How’s it going? I’ve been jabbering/promising about a post about a French explorer.
Well, let’s get to it.
This post is going to be about a dude named Rene-Robert Cavalier, Sieur de la Salle.
There we go, that’s more like it. But my spelling is probably shot on that one. I’ve also seen it spelled “Cavelier.” Oh well.
Robert was a French explorer, born in the 1600s, and only lived until about age 44. He explored portions of all (or nearly all) of what we call the Great Lakes now, and laid hold on the Mississippi River area for France, naming the whole lot “Louisiana.” They also called the French parts of Canada “New France” back then, too, but it is what it is.
LaSalle had one of the rottenest streaks of luck there ever was, that I know of.
His mission was to check things out down the Mississippi and set up routes for fur trading. All right, fine. One of the first boats the guy built, called The Griffon, was lost at sea–after being loaded down with furs.
Along the way, to build all these forts and do things like extend French military influence, LaSalle also borrowed a bunch of money. One of the first forts he built, called Crevecoeur (in central Illinois, where Peoria is now) was ditched by the soldiers.
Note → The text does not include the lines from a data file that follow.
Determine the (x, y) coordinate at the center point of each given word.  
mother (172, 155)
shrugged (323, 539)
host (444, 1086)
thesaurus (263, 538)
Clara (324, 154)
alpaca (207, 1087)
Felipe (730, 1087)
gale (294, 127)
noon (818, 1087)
LaSalle wanted to invade Mexico and pop a French colony on the Mississippi River. He got a group of four other ships built. He did get to see the Mississippi, but all the boats he’d built got run aground, sunk, and/or wrecked in some way. And they’d accidentally landed somewhere in Texas. Man alive.
He was killed when his crew turned on him. His body was left for, uh, wild animals.
Not going there.
Because it’s a good story, and…
I actually live in the county named for this guy (well one of them, there could be more LaSalle Counties out there). There’s a school in a town called LaSalle, LaSalle-Peru Township High School, that has a team called the Cavaliers. Hmm.
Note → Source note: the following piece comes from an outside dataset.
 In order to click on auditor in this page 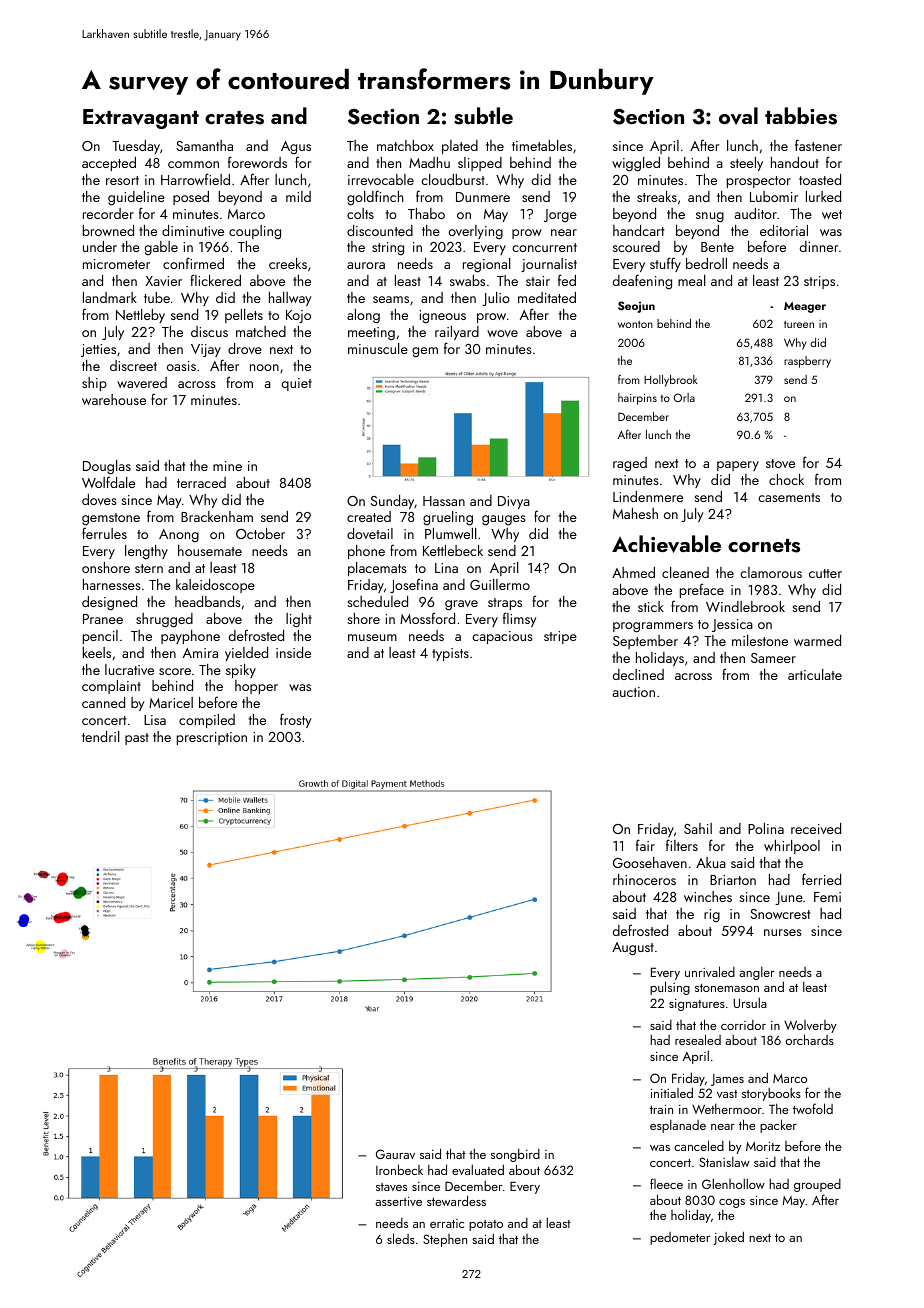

All right, what’s the point?
It’s time for me to deliver. What’s the lesson(s) to be learned for fiction writers and copywriters from a French fur trader?
Keeping goals in mind. LaSalle’s life was all about persevering through difficulty (except for the fibbing to the King of France about where the Mississippi actually started). The wrecked Griffon and the soldiers ditching a fort didn’t stop him from trying to continue his mission–there’s a bunch of lessons there (including about things like rejection and determination, too). This is not to say plans can’t be adjusted–even LaSalle did that, coming at things from another angle (and using a lot of other peoples’ money).
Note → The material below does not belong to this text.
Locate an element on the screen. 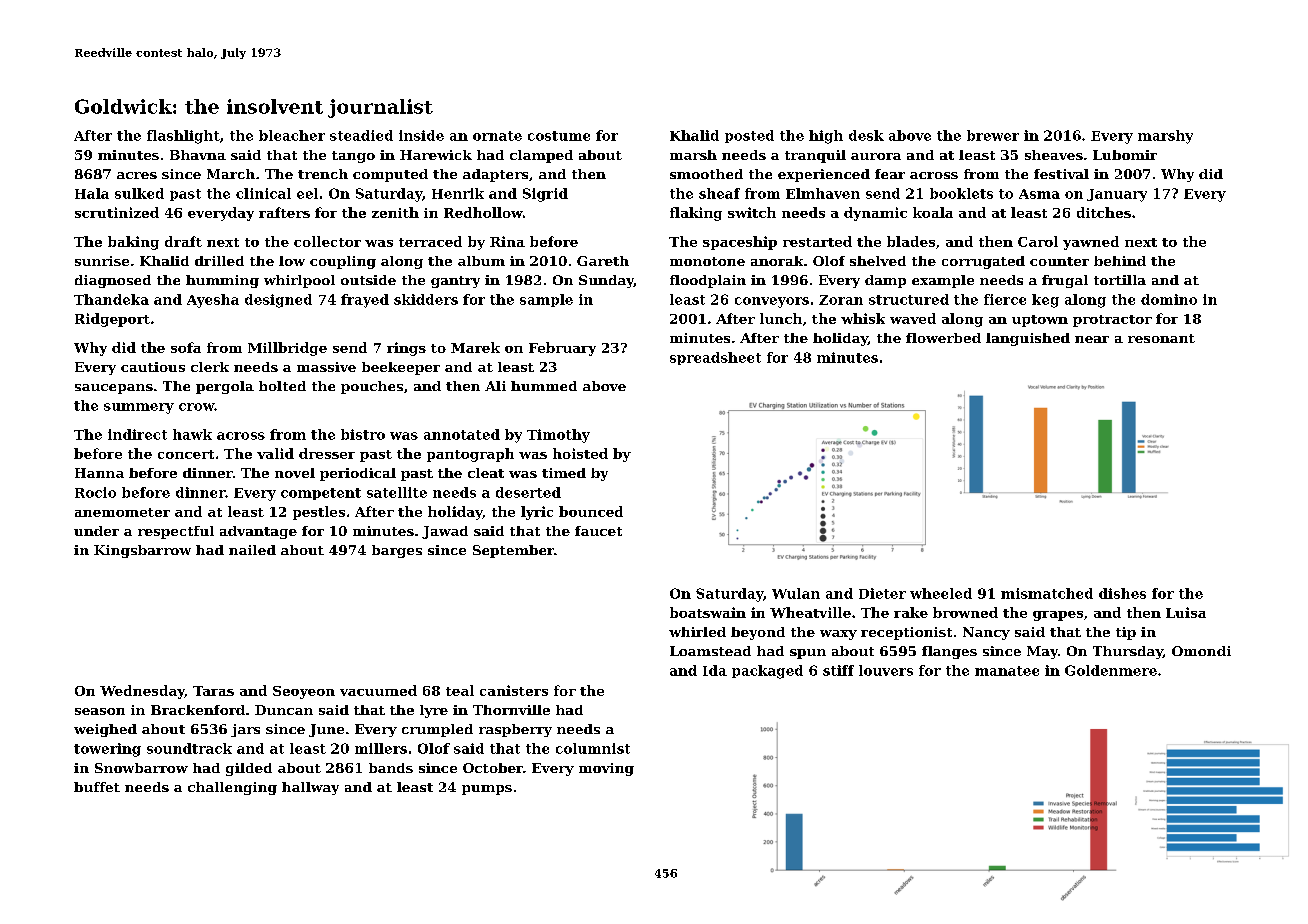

Fiction writers and copywriters can do the same.
Using absolutely anything as the topic for a fiction story, email, or what-have-ya. Sure this is history. You could set a character in this time for fiction, on one of LaSalle’s ships, or somewhere else. Or an email talking about LaSalle going on a beer run and returning only to find that everybody left the party (a detail I left out of the Fort Crevecoeur/Peoria Illinois area fort story). Oh, and I left out the beer, too. Don’t know what supplies La Salle went to pick up. Which leads me to my next point:
Relating these facts together, especially for copywriters. If you can tie things together, even if the tie is somewhat tenuous, you can make the unfamiliar familiar to the reader, and develop a connection (sort of like this post). For fiction writers, this would be more like getting your detail ducks in a row.
If you’re stuck for a topic, look to history. Even a small detail. Pick it apart, rearrange stuff, and put it back together after changing a piece here, there, and everywhere. And this is just one of hundreds of historical figures you could look up–who said you have to stick to the “cool” history kids/figures, like Columbus? Certainly not me, even though Columbus was pretty cool. Use whoever you’d like for this type of thing. And you don’t need a ton of details, either.